FREE UNUSUAL DECORATIONS: A frequent question pertains to reasonably priced decorative touches for the home. Everyone likes pretty things around them. But at what cost? Here are some suggestions that will cost next to nothing and afford lots of pleasurable moments.

  • We have a large basket of unusual rocks in our front hall, FREE rocks from our many wanderings. When I see visitors looking oddly at this basket, I choose two or three beautiful specimens and give a little background pointing out fossils, different minerals, beautiful colours. Most are soon converted to the benefits of displaying rocks. Another basket holds pine cones and odd "bits of wood".
  • Indian artifacts collected over the years by ancestors, birchbark, feathers and home - carved artwork decorate one bedroom. Shells and shore-find decorate a bathroom, all FREE. I use old canning jars to hold smaller shells and rocks, baskets for larger specimens.
  • Bouquets of wild flowers are great additions during the summer months.
  • Adam's cat food spoons (no longer needed) have been flattened and are now part of a pretty wind chime.
  • Family photographs in scavenged frames make a great "rogues gallery" in the upper hallway.
  • Five of nine rooms have homemade shelves full of books purchased from yard sales, library sales, scavenged from friends or bought if we just cannot live without a copy.
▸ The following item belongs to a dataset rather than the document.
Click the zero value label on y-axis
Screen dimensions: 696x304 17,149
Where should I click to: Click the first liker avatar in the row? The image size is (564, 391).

DRYING FOOD: So many questions have been asked about drying fruit that I'll just touch of the subject and recommend you visit a library for more comprehensive information. An electric dehydrator is great but until one is affordable it is easy to dry fruit the old-fashioned way. You will need some plastic screening, cheesecloth and cheap wooden frames. Make up a number of 24" x 24" square frames from 1-½" x ½" pine wood. Pull plastic screen taut over one end of the frame and staple onto the wood; pull taut over the opposite end and staple to the wood. Then pull taut on the third end and staple, same on the fourth side. Measurements are flexible. Make the trays stackable, leaving lots of room for air movement between frames. Use plastic screen rather than metal screen for obvious reasons. Make trays portable. Prepare fruit according to instructions found in a good book on drying fruit. Spread on screens/trays leaving room in between pieces for maximum air flow. Cover fruit with cheese cloth (keeps the bugs off) and set in full sun. Put trays out each day in good weather until fruit is dry. Bring in each night before the dew falls. At the moment I'm drying raspberries and blueberries on trays manufactured forty years ago. I do like to sun dry small fruit. Books recommended include Putting Food By, 1975, published by Stephen Green Press, Brattleboro, Vermont; Back To Basics, 1981, A Reader's Digest Book.